Bryant, who is from New Orleans and is bound for Georgetown, would not say which school made the offer, which is a violation of NCAA recruiting rules. He said he immediately turned it down.

"Money was brought up in conversations," Bryant said. "But it was a turnoff. My parents used to say that you don't have to do things like that. So after the conversation, I would call back and say I wasn't interested. Sooner or later, it would catch up to you."

The 13th annual Capital Classic All-Star Game Saturday night at Maryland's Cole Field House will be a showcase for players who attract such interest from recruiters. But Bryant is the only participant who says he has been approached with such an offer.

For the nation's top players, the senior year of high school is just the culmination of years of recruitment. J.R. Reid of Virginia Beach, who many consider to be the top player in the country this year, received his first recruiting letter when he was in eighth grade. A few weeks ago, he announced he was headed for North Carolina after narrowing his choices to Iowa, UCLA, Virginia, Maryland, and North Carolina.

The senior year is the time for official visits to campuses and for coaches to visit the player at home. For top players, that brings lots of attention.

"It's an experience of a lifetime," said Andre Reyes, a 6-foot-10 center from Manning, S.C., who signed a letter of intent to go to Maryland. "It only happens once. It's fun but it's hectic. I got used to it, but it was sort of a relief when it was over."

With recruiting scandals so frequently in the news in the last few years, players have become wary. Phil Henderson, a 6-5 guard from the Chicago suburb of Crete who is headed for Duke, was also among those who said that any extra enticements would have been met with rejection.

"I never let anybody mention things like that," Henderson said. "Down the road it would be found out. What's $1,000 or a car when five years from now you can make so much more? There are no shortcuts. You go to college and get a degree."

Henderson said he narrowed his choices to Duke, Virginia, Georgia Tech and Oklahoma -- and each had a slightly different message.

"With Coach K [Duke Coach Mike Krzyzewski], it was a total commitment to his players," Henderson said. "He gets the kind of people he wants, not what he can get.

"Bobby Cremins [of Georgia Tech] sort of recruits by position. He was saying, 'I won't recruit anyone else at your position for four years.' He's a great coach but Coach K was more family-like while Coach Cremins was more all-business. It's like the towns. Durham is a small town, Atlanta is more business.

"Coach [Terry] Holland [of Virginia] knew exactly what he wanted to have me do. He said I'd have to be a leader, someone the players and everyone at Virginia could look up to, taking a leadership role as a freshman. But I wasn't sure if I could take on that responsibility as a freshman. I guess Coach Holland was building his team. Coach K said I would take that sort of spot when it came."

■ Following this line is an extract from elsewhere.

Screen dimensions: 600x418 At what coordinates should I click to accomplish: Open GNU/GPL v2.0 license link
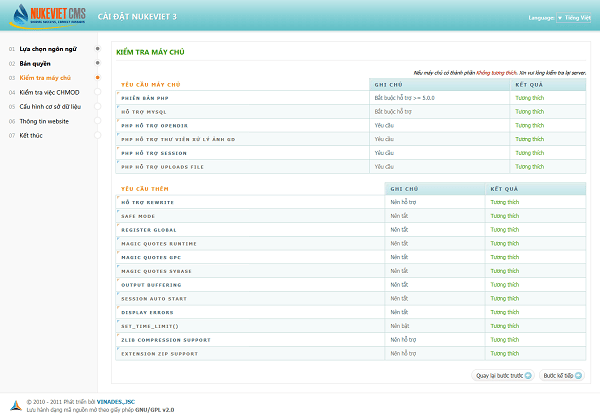pos(155,409)
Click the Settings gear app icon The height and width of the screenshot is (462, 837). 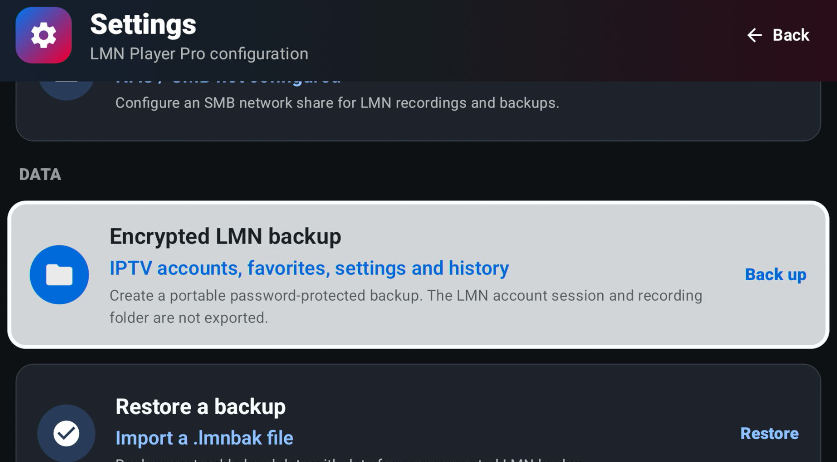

Henderson said the message from Oklahoma Coach Billy Tubbs was different from the rest. "He was trying to sell me on all the wonderful things that were involved in playing Division I at Oklahoma," Henderson said. "He said they treated their players first-class, staying in the best hotels and things like that. He was trying to sell me on the glamour life of the big-time."

Reyes had narrowed his choices to Maryland, Clemson, Georgetown, North Carolina State and Tennessee.

"Clemson and Tennessee were about the same. They didn't really stress one thing, though Tennessee has a new place to play," Reyes said. "N.C. State talked about being in the ACC and being close to home.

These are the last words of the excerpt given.